Quitting alcohol is rarely easy, and the best solution isn't always clear. But there are now several evidence-based solutions for alcohol addiction that can help you break free from your dependence. To stop drinking beer or any alcoholic beverage, you must first understand your relationship with the drink. From there, you may need social support, constant personal care, and new routines that can help you redirect your mind. Taking a break from alcohol for a month can be beneficial to the body.

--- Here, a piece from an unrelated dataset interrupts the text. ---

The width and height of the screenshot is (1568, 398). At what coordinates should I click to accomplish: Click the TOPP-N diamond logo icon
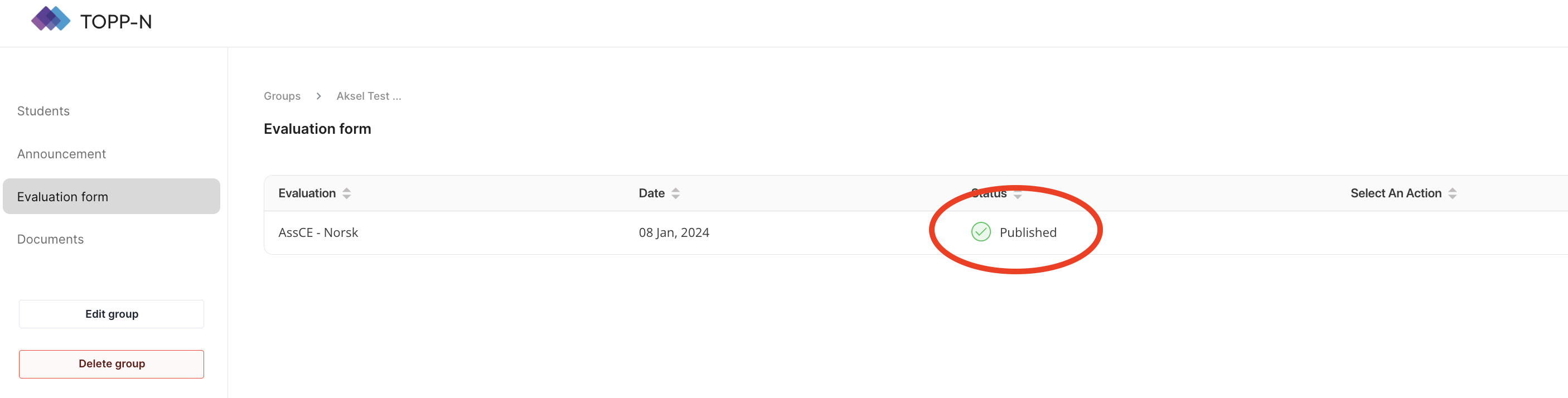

Exploring in writing what is difficult for you and when most you want to drink can help you detect patterns that allow you to better understand your alcohol consumption. Alcoholics Anonymous (AA) is a network of people who also want to stop drinking alcohol and who meet regularly in the community to support each other. Knowing the reasons behind drinking alcohol can help you explore alternative ways to address those problems in a more productive way. Recovering from alcoholism is about giving yourself time, taking care of yourself, finding a healthy support system, and being persistent. If you live with roommates, consider asking them to keep their alcohol out of sight rather than in shared open spaces. The result of this method is that some people completely lose interest in alcohol and end up abstaining.

Many people enter rehabilitation programs to stop drinking, especially if they feel they need a structured program that allows them to be held accountable in their attempt to maintain sobriety. Turner points out the importance of having a trusted support person when attending events that involve alcohol. If you want to quit drinking, you're not alone: at least 5.6 percent of Americans over 18 have problems with alcohol use disorder. Knowing why you drink is essential, says Cyndi Turner, LCSW, LSATP, MAC, a Virginia therapist who specializes in treating addiction and alcohol moderation. You may also be interested, in general, about the impact of alcohol on your health, your social life, and how you handle difficult feelings or anxiety. As it turns out, alcohol abuse is no exception, and telemedicine programs now offer resources such as medical counseling, recovery guidance, and even prescription medications.

Medications such as acamprosate can help you maintain abstinence, while naltrexone can help protect against relapse by neutralizing the pleasurable effects of alcohol. If you're interested in a prescription medication to help you quit drinking, see your doctor.

Sophia Streeby
Sophia Streeby

Addiction recovery expert from experience and training - I want to help others Quit drinking alcohol and find freedom from addiction daily.